La mouvement pour la paix forme une autre composante d'une éventuelle alliance populaire. En 2019, le risque d'un échange nucléaire accidentel ou délibéré a atteint son plus haut niveau depuis 1962. Le Bulletin des scientifiques atomiques a avancé sa fameuse horloge Doomsday à 100 secondes avant minuit, citant la prolifération nucléaire et le retrait du contrôle des armements comme accentuant le danger de guerre nucléaire. Les traités de contrôle des armements et de désarmement, négociés minutieusement au cours des dernières décennies, s'effondrent, en grande partie en raison de l'intransigeance des États-Unis. Toutes les grandes puissances nucléaires - États-Unis, Russie et Chine - modernisent leurs arsenaux nucléaires. Dans cette atmosphère, les États-Unis sous Trump cherchent à inciter leurs alliés à se joindre à eux dans une nouvelle guerre froide visant la Chine. Les actes menaçants et la rhétorique visant le Venezuela, l'Iran et Cuba et le recours généralisé à la cyberguerre aggravent les tensions internationales et ont largement galvanisé les organisations pacifistes.

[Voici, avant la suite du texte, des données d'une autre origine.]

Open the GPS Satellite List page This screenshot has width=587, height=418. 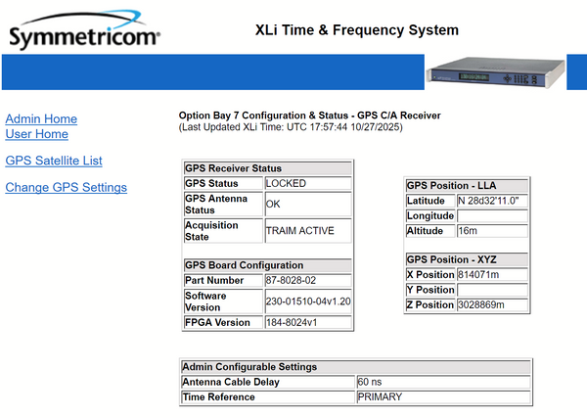click(x=54, y=161)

Les objectifs du mouvement pacifiste et son intégration en tant que mouvement en Amérique du Nord sous les auspices de World Beyond War, l'ont rapproché des trois autres volets de la coalition émergente. Son objectif de réduire les budgets de la défense, d'annuler de nouveaux achats d'armes et de canaliser les fonds libérés vers la sécurité humaine reflète une préoccupation pour les droits sociaux et la démarchandisation. La sécurité humaine est définie comme l'expansion des droits sociaux et écologiques. D'où le lien avec les initiatives de justice économique et sociale. En outre, les liens entre le changement climatique et les problèmes de sécurité ont amené les mouvements pour le climat et la paix dans le dialogue. Même un petit échange nucléaire déclencherait un hiver nucléaire, avec des conséquences indicibles sur la sécheresse, la famine et la misère généralisée. À l'inverse, le changement climatique, en détruisant les moyens de subsistance et en rendant les régions tropicales inhabitables, sape les États fragiles et exacerbe les conflits ethniques et autres existants. La paix, la justice et la durabilité sont de plus en plus considérées comme inextricablement liées. C'est la base des alliances de coalition et du soutien mutuel des protestations de chaque mouvement.

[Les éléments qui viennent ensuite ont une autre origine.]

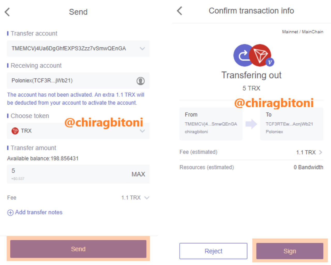This screenshot has height=265, width=331.
Task: Click the arrow between From and To
Action: coord(251,124)
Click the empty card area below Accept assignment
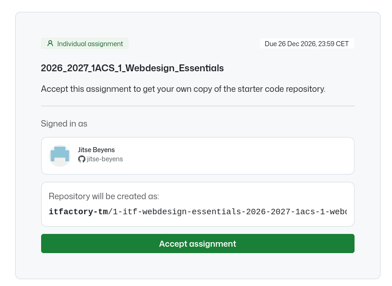This screenshot has width=392, height=286. coord(198,266)
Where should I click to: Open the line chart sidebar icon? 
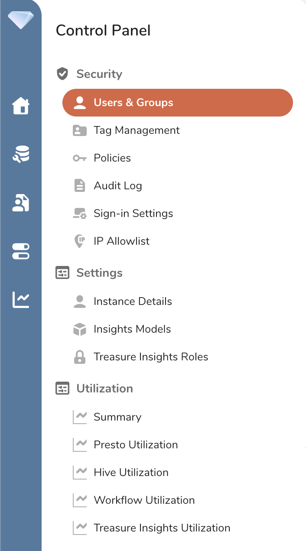[x=21, y=299]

Making the Impossible Possible

Nous vivons dans la décennie décisive, confrontés à de sérieux défis qui mettent en péril l'avenir de toutes les espèces. La politique comme d'habitude dans les démocraties libérales semble incapable de saisir l'énormité des défis ou d'agir de manière décisive pour les gérer. Le chœur croissant de populistes-nationalistes autoritaires, avec leurs théories du complot teintées de race, érige un obstacle majeur à des solutions rationnelles et équitables à la crise multidimensionnelle. Dans ce contexte, les mouvements progressistes de la société civile jouent un rôle de plus en plus central dans la promotion des changements systémiques nécessaires. La question est: peut-on construire l'unité des mouvements à thème unique autour d'un programme commun qui évite à la fois l'utopisme et le simple réformisme? Aussi, le mouvement des mouvements aura-t-il suffisamment de discipline pour rester non-violent, résolument orienté vers la désobéissance civile? Les réponses aux deux questions doivent être oui - si nous voulons rendre l'impossible possible.

 

Richard Sandbrook est professeur émérite de science politique à l'Université de Toronto. Les livres récents incluent Reinventing the Left in the Global South: The Politics of the Possible (2014), une édition révisée et augmentée de Civilizing Globalization: A Survival Guide (co-éditeur et co-auteur, 2014), et Social Democracy in the Global Périphérie: origines, défis, perspectives (co-auteur, 2007).